Three days after my heart attack, Barry Goldwater came to Wyoming. He stopped in Cheyenne, and he didn’t endorse anyone. I am sure my call to Dean may have helped, but I imagine the fact that I was lying in a hospital bed having suffered a heart attack seventy-two hours before his arrival was also a pretty big factor in his decision not to endorse my opponent that day.
When I was released from the hospital on June 29, I knew that I wanted to continue the
campaign. Dr. Davis told my hometown paper, the Casper Star Tribune, “The prognosis is excellent for Dick’s full and complete recovery. After a period of rest and recuperation at home he can expect to be able to resume a full and active schedule.” I spent most of my rest and recuperation in the shade of a large spruce tree in the backyard of our house in Casper. A good friend had just finished working with President Nixon on his memoirs and got me an advance copy, which I read while I thought about what to do next. Looking back thirty-five years later through the medical records from that period, I found something I hadn’t remembered. Both Dr. Davis and my hometown cardiologist, Dr. Wes Hiser, had noted their concerns about my continuing the campaign. Dr. Davis wrote:
He and his family have been terribly concerned about the congressional campaign, and whether he should quit or not. It was my own personal feeling that it would probably be wisest to drop this at the present time, but I certainly didn’t press this on them at all. He understands that he has at least a two months convalescence without any active campaigning and it is currently his choice to keep the options open and continue with the campaign.

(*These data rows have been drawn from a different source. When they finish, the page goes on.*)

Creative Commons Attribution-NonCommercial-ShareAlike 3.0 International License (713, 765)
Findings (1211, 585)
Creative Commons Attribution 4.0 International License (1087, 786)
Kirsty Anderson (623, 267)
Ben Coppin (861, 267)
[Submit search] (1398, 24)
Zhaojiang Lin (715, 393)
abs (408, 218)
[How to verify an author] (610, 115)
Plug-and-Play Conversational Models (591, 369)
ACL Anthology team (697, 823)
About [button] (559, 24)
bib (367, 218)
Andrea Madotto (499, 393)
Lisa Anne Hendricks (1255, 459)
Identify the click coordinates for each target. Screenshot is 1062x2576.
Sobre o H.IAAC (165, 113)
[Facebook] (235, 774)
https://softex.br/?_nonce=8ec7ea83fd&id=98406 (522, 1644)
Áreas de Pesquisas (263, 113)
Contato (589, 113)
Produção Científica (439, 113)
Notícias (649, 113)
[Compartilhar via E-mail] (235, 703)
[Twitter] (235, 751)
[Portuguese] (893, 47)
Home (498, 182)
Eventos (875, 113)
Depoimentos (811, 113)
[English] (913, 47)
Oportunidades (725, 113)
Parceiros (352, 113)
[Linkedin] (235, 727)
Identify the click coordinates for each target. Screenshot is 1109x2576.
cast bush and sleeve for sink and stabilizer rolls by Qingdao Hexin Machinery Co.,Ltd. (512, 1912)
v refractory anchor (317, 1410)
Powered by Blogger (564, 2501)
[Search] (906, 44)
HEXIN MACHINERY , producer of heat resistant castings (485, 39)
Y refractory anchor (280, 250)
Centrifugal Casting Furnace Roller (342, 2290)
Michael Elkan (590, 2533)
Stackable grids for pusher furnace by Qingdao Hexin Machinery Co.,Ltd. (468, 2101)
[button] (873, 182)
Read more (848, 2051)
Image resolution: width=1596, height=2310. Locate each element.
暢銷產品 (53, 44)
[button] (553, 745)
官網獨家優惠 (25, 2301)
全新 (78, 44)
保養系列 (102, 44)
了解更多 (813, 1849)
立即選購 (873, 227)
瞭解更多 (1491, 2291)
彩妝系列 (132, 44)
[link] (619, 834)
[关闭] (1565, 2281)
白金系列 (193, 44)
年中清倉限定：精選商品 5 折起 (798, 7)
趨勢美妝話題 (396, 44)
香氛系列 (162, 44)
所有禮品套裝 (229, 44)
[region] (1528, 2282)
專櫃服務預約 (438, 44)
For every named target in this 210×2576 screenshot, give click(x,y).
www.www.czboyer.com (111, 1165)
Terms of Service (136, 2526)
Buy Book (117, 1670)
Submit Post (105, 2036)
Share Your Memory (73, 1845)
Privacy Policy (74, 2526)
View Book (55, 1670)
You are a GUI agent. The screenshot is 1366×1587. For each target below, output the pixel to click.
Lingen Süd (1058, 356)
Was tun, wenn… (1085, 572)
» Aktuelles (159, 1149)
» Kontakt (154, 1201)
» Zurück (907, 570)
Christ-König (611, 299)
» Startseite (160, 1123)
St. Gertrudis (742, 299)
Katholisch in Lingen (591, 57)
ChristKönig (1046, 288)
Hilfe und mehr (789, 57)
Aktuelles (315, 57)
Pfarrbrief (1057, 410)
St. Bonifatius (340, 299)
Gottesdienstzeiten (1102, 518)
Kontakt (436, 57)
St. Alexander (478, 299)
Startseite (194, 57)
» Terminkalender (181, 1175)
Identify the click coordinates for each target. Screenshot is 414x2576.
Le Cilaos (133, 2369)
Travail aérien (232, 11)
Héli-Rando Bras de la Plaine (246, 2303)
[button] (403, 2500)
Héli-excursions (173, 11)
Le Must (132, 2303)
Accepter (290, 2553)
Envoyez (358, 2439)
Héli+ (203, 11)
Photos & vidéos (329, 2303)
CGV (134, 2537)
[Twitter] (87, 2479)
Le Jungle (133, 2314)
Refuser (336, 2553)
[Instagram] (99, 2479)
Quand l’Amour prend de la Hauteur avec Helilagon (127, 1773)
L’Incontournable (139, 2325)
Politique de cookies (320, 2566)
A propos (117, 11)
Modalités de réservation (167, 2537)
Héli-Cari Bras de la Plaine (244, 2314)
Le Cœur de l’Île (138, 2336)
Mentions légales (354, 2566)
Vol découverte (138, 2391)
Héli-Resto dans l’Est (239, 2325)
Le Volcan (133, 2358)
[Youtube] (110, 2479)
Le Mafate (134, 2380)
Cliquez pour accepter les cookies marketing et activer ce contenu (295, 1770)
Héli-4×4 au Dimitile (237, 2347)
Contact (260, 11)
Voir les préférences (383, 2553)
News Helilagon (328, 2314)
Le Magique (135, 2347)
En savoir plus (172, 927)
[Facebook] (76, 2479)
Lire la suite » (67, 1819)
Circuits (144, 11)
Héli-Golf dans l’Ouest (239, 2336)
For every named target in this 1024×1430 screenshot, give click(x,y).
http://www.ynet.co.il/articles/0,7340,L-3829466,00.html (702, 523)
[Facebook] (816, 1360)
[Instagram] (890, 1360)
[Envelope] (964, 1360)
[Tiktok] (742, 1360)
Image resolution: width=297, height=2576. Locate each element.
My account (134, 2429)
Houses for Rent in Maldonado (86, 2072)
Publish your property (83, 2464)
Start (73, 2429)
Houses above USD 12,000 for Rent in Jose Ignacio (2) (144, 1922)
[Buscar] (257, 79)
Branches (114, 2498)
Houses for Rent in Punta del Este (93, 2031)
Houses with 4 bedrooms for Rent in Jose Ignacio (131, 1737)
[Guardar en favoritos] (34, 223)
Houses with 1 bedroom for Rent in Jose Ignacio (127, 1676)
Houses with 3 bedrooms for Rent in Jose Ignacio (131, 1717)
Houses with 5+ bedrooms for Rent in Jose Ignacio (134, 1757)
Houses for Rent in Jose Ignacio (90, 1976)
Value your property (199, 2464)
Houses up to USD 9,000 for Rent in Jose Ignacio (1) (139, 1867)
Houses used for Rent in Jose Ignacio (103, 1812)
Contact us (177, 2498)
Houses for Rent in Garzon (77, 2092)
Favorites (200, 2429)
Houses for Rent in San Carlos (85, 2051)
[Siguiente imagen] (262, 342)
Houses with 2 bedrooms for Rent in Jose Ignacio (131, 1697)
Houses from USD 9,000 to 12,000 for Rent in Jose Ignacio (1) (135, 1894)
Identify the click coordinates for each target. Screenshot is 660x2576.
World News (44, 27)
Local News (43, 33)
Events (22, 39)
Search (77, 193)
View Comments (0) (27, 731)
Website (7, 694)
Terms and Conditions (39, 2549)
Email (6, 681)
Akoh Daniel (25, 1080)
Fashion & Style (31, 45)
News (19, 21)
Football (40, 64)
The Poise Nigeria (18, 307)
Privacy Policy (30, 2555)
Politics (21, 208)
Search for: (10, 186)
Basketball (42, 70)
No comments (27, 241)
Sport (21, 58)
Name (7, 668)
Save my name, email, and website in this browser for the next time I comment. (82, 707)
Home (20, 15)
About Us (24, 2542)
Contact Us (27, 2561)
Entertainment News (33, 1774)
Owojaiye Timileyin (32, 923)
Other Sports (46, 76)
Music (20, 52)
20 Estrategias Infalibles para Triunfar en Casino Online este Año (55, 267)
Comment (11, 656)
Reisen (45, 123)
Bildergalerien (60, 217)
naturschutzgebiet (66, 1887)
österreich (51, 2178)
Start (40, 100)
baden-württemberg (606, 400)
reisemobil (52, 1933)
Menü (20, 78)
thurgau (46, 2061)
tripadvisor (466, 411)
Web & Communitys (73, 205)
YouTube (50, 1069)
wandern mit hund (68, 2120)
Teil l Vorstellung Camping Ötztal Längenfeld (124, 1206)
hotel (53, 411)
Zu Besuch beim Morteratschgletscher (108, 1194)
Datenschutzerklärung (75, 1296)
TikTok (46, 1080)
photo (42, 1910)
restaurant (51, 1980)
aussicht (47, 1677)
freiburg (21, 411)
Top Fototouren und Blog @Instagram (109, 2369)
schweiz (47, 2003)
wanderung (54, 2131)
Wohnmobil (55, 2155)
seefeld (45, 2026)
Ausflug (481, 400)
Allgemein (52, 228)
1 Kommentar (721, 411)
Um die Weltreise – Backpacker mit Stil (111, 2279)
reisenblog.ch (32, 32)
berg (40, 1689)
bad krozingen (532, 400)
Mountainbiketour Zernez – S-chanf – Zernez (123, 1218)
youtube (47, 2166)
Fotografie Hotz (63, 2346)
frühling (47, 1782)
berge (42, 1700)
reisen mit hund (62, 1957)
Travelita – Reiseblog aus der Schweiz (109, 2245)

I can understand why the doctors felt that way. I am confident neither of them had ever before treated a cardiac patient who was simultaneously a candidate for Congress. What is significant, though, is that neither of them wanted to focus solely on their personal responses. They listened to me and thought about the negative impact it might have if they placed limits on my aspirations. Thirty-five years later, I still consider Dr. Davis’s reminder that “hard work never killed anyone” some of the finest medical advice I have ever received. I believe it sustained me through my four subsequent heart attacks and the numerous other cardiac challenges I faced as I pursued my career in public service. For that, I will always be grateful.